Los bichos me están mordiendo los recuerdos frustrados y a mí me duele darme cuenta que lo hice mal, que sólo tenía que haber dicho sí, que no había lugar a tanta duda que se me ocurrió inventar. Hubo momentos tan cerquita y yo sin poder hacerlo fácil. Nunca puedo, ahora tampoco: en vez de dejar pasar estos añejos detalles tontos que ya a nadie le importan, me pongo a inventar un cuento de los himenópteros -ni siquiera hormigas- y no sé qué más. 

No entiendo cómo nunca me doy cuenta que es evidentemente y ridículamente más fácil. Lo enredo todo, no puedo ser simple; lo único que sé hacer, así muy básico, son las canciones, nada más. Qué ganas de resolver despreocupada el momento de acercarme, al momento de aceptar. Me enredé entera con él y con él e incluso con ella y con ella también y.

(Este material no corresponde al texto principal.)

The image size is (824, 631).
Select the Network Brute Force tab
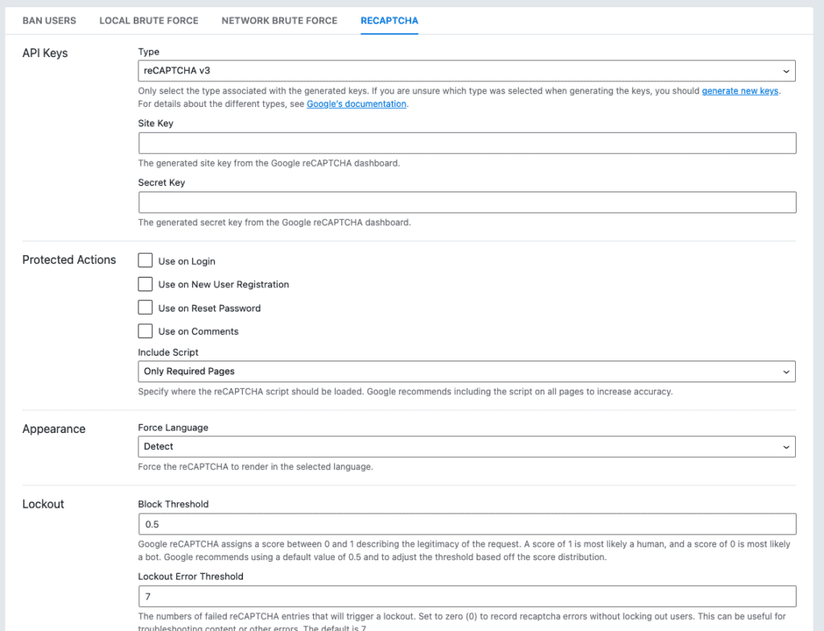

Pero contigo por ejemplo, qué ganas de lo sencillo, de lo cotidiano y lo muy nada, como la tarde bonita de una canción de Mitimitis o Cariño, como las cosas que decías antes. Y pudo haber sido así tantas veces (imagino muchas). Pero yo. Y faltan tantas (imagino todas). Pero blabla.

 



Y ni siquiera es complicación. Quizá es lisa y llanamente pura tontera.